PHOTOISOMERIZATION OF TRANS-STILBENE IN COMPRESSED SOLVENTS - KRAMERS-TURNOVER AND SOLVENT-INDUCED BARRIER SHIFT

The photoisomerization rates of trans stilbene in n-pentane and n-hexane were measured over a wide pressure and temperature range. In this way, solvent effects in liquid phase reaction dynamics, caused by attractive solute solvent interactions, can be separated from purely frictional effects which result mainly from repulsive short range interactions. The observed change of the isothermal pressure dependence of the photoisomerization rate constant with temperature reveals a strong change of the activation energy with solvent density, caused by electrostatic solute-solvent interactions which lead to a substantial lowering of the reaction barrier in the S-1-state with increasing density. As observed earlier in supercritical ethane solution, also in n-pentane and n-hexane the multidimensionality of the barrier crossing process leads to a strong increase of the apparent imaginary barrier frequency with increasing temperature.

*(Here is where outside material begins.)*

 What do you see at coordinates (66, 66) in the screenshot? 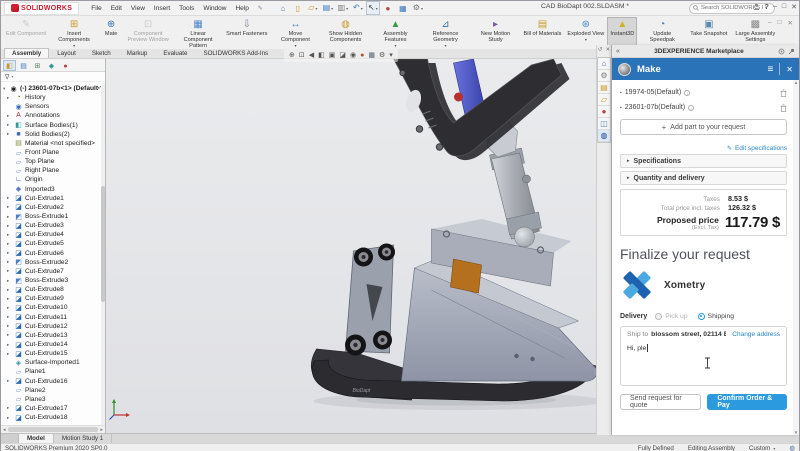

The viscosity dependence of the isomerization rate coefficient can be represented by a combination of standard unimolecular rate theory and Kramers' frictional model over the entire pressure range investigated, if one accounts for the density dependence of the effective barrier height, and the temperature dependence of the imaginary barrier frequency for the photoisomerization in the S-1-state of trans-stilbene.